Bioorg Med Chem Lett. 2025 Jan 17:130107. doi: 10.1016/j.bmcl.2025.130107. Online ahead of print.

Authors

Di Xie¹, Lingyun Xu¹, Shuwei Yuan¹, Jiayin Yan¹, Peng Zhou¹, Wenpei Dong¹, Jinliang Ma², Changpo Chen³

Affiliations

¹ Collaborative Innovation Center of Henan Province for Green Manufacturing of Fine Chemicals, Key Laboratory of Green Chemical Media and Reactions, Ministry of Education, Henan Key Laboratory of Organic Functional Molecule and Drug Innovation, School of Chemistry and Chemical Engineering, Henan Normal University, Xinxiang, Henan 453007, PR China.
² Collaborative Innovation Center of Henan Province for Green Manufacturing of Fine Chemicals, Key Laboratory of Green Chemical Media and Reactions, Ministry of Education, Henan Key Laboratory of Organic Functional Molecule and Drug Innovation, School of Chemistry and Chemical Engineering, Henan Normal University, Xinxiang, Henan 453007, PR China. Electronic address: [email protected].
³ Collaborative Innovation Center of Henan Province for Green Manufacturing of Fine Chemicals, Key Laboratory of Green Chemical Media and Reactions, Ministry of Education, Henan Key Laboratory of Organic Functional Molecule and Drug Innovation, School of Chemistry and Chemical Engineering, Henan Normal University, Xinxiang, Henan 453007, PR China.

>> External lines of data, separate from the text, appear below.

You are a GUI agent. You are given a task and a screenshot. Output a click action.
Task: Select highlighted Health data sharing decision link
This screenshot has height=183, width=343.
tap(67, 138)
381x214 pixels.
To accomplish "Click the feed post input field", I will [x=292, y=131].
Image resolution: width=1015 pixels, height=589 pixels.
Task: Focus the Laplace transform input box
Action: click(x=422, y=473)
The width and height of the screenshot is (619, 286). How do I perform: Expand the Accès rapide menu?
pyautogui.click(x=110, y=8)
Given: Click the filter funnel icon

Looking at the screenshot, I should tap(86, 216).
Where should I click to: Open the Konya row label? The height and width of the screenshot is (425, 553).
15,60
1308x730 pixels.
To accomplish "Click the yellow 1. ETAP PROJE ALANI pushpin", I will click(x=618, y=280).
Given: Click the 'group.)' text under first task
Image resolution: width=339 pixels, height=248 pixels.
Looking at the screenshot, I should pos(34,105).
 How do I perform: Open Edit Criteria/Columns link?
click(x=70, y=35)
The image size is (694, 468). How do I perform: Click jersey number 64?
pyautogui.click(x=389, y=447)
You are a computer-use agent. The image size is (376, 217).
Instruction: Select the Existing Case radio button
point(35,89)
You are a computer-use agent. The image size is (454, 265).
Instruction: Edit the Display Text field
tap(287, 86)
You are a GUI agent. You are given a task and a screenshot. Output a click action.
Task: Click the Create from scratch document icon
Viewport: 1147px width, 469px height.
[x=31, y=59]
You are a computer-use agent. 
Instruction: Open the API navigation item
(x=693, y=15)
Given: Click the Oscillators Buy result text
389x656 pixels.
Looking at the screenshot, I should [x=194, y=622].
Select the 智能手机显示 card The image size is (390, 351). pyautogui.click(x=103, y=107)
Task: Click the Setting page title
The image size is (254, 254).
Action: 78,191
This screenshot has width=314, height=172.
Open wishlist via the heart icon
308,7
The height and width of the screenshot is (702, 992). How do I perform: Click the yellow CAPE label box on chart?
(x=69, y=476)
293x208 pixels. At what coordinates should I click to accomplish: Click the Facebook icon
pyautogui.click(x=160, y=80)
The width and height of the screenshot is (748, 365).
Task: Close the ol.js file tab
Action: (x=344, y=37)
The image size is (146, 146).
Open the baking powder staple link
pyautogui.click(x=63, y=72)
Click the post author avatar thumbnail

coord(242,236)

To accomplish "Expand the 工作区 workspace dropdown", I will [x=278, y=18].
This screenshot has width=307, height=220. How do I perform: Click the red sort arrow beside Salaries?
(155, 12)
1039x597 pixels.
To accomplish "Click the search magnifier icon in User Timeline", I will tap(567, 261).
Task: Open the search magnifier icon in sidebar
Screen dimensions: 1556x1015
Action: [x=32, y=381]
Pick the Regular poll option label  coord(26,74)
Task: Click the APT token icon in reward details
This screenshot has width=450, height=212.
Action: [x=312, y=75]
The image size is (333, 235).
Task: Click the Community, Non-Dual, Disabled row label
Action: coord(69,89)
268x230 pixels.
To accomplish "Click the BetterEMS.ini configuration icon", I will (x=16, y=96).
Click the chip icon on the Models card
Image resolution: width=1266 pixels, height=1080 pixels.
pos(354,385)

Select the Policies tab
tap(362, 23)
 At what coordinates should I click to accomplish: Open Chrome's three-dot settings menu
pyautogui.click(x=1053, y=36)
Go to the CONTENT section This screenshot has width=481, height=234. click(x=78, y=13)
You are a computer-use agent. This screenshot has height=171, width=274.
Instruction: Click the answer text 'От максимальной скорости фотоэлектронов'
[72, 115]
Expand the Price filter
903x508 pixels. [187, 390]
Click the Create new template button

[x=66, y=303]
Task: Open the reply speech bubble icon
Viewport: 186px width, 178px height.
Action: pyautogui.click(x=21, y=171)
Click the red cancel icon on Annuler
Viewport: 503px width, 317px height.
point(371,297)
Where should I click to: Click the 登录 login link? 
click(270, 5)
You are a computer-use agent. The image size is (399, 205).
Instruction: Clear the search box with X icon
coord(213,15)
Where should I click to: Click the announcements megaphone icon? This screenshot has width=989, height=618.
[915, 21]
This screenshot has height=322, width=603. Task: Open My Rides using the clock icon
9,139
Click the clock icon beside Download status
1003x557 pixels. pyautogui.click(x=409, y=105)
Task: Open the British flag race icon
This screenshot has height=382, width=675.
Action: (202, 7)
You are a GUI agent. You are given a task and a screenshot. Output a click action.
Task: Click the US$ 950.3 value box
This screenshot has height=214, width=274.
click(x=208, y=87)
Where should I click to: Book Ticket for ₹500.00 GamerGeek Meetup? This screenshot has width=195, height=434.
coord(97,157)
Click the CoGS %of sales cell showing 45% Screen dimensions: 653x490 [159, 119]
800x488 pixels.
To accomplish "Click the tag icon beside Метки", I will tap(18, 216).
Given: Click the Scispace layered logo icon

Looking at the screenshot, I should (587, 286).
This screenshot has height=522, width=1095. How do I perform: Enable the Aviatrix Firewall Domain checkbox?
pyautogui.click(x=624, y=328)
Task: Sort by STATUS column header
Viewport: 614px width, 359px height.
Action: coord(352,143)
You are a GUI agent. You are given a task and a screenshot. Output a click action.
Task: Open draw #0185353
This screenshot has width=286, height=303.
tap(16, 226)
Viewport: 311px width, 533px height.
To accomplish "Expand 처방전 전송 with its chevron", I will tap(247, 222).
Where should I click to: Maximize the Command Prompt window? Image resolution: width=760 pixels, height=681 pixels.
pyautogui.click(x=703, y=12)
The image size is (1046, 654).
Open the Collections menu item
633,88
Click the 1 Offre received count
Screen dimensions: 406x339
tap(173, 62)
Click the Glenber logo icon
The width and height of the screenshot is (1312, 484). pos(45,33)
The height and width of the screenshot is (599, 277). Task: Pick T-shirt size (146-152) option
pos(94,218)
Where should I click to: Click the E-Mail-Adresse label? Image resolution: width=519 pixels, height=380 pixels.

Electronic address: [email protected].

PMID: 39828003
DOI: 10.1016/j.bmcl.2025.130107

Abstract

Cyclic diguanosine monophosphate (c-di-GMP) is the key second messenger regulating bacterial biofilm formation related genes. Several c-di-GMP analogues have demonstrated biofilm inhibition activity. In this study, ribose-phosphate macrocyclic skeleton containing 1'-azido groups was constructed, and CDN analogues were prepared via click chemistry. The biofilm formation inhibition activity of the analogues was evaluated, and compound 17 illustrated better activity than c-di-GMP. This high-throughput strategy could be extended to synthesize cyclic analogues for biological research and immunotherapeutic development.

Keywords: Biofilm inhibition; Macrocyclic ribose-phosphate skeleton; Triazole; c-di-GMP.